═══ Selected passage ═══
So for me, the comments I made apply to novels as well as reference material.
Second reads give me another chance to observe things like structure, or enjoy
knowing what's going to happen.

Actually though, the biggest factor for me was recognition of my own
mortality. When I was a kid, I'd keep books and reread them 5 times. When I
was a teenager, I'd reread them twice, and keep them expecting to read them
more. Now, I realize there's a limit to how much reading I'll be able to fit
into the rest of my life.

------
Alex3917
"Stuff - Paul Graham"

Am I the only one who thought this was going to be about someone's taxidermy
startup?

In all seriousness though, I think the best reason to keep relatively unused
things around is if they are objects of sociability. That is, things that
bring people together such as alcohol, homemade bread, board games, etc. At
one point I was even smart enough to buy a tea set because I thought it would
help me meet girls. (Of course I wasn't smart enough to see that my gf would
be Asian, but hey, who's complaining.) By definition objects of sociability
are used less often because you need at least two people, but they seem to be
worth keeping around.

It's weird because we seem to be entering this phase in history where social
status is signaled more by what you don't own than by what you do. For
example, clothing with logos is generally considered tacky and lower class. At
this point probably only another world war or a major recession could change
this.
═══ Data segment ═══
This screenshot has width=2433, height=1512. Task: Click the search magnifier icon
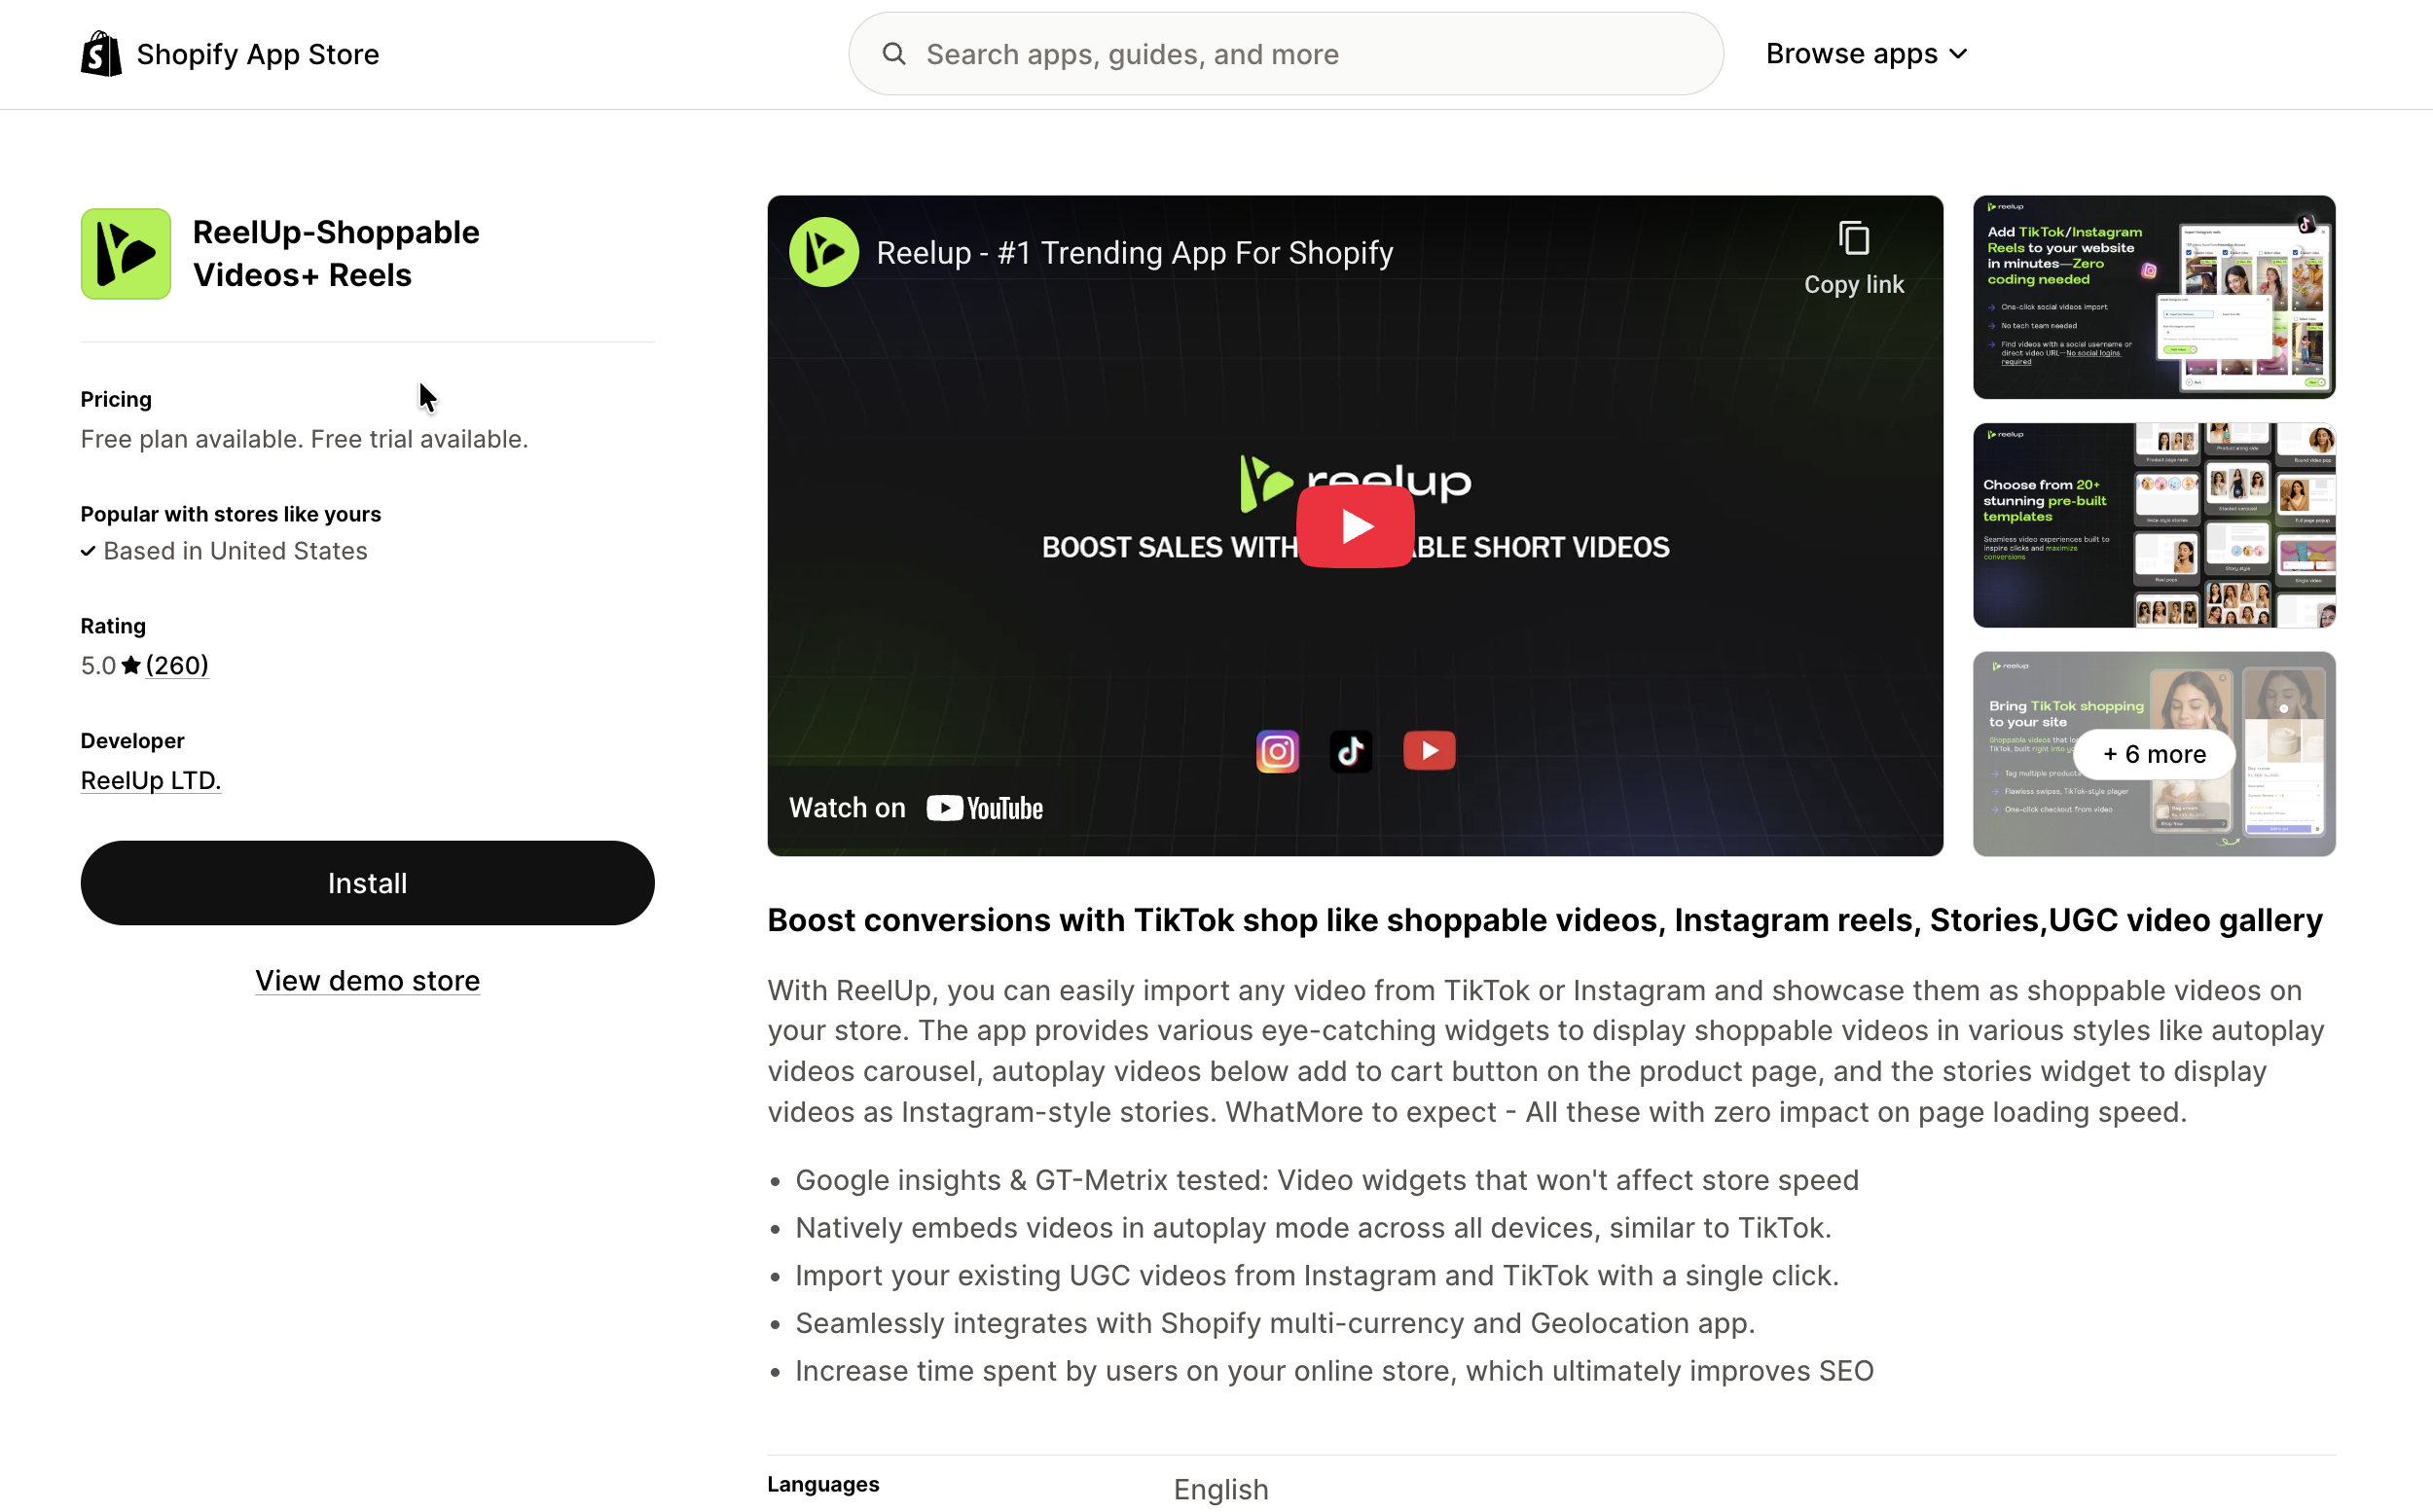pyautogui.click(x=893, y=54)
═══
Task set:
- a) In the thread about owning stuff, list the things named after the words "such as" as bringing people together.
- b) Carry on the thread about owning stuff from its last sentence.
The lines have nothing to do with the thread about owning stuff.

Written answers:
- a) alcohol, homemade bread, board games

- b)
------
far33d
The sellers of stuff have convinced us (especially americans) that you can't
just USE stuff. You need to OWN stuff. Need some specialized tool? Home Depot
will sell it to you, but no one will lend it to you, unless it is large and
very expensive.

Worse, these sellers of stuff have realized that they can't sell you durable
goods! God Forbid! Durable goods last forever! Instead, they've convinced
americans that there is value in disposable stuff! Paper napkins and plates,
disposable diapers, disposable tupperware, etc etc. Now they've turned those
one time purchases into subscription plans.

More stuff in your house. More stuff in landfills.

------
ivankirigin
What about sentimental value of things? What about accumulated worth of a box
of things after opening it every few years? Little overhead -- it's just a
box.

Why save books, besides the memories? Convenience of being able to look things
up? I like books, but my wifes parents are book sellers. They have hundreds of
thousands of rare books for sale.

She doesn't like to save anything but the most essential books.

The mental load of throwing something away that _might_ have value is pretty
high. It might be higher than the integrated attention paid to it in your
basement -- unless you move often.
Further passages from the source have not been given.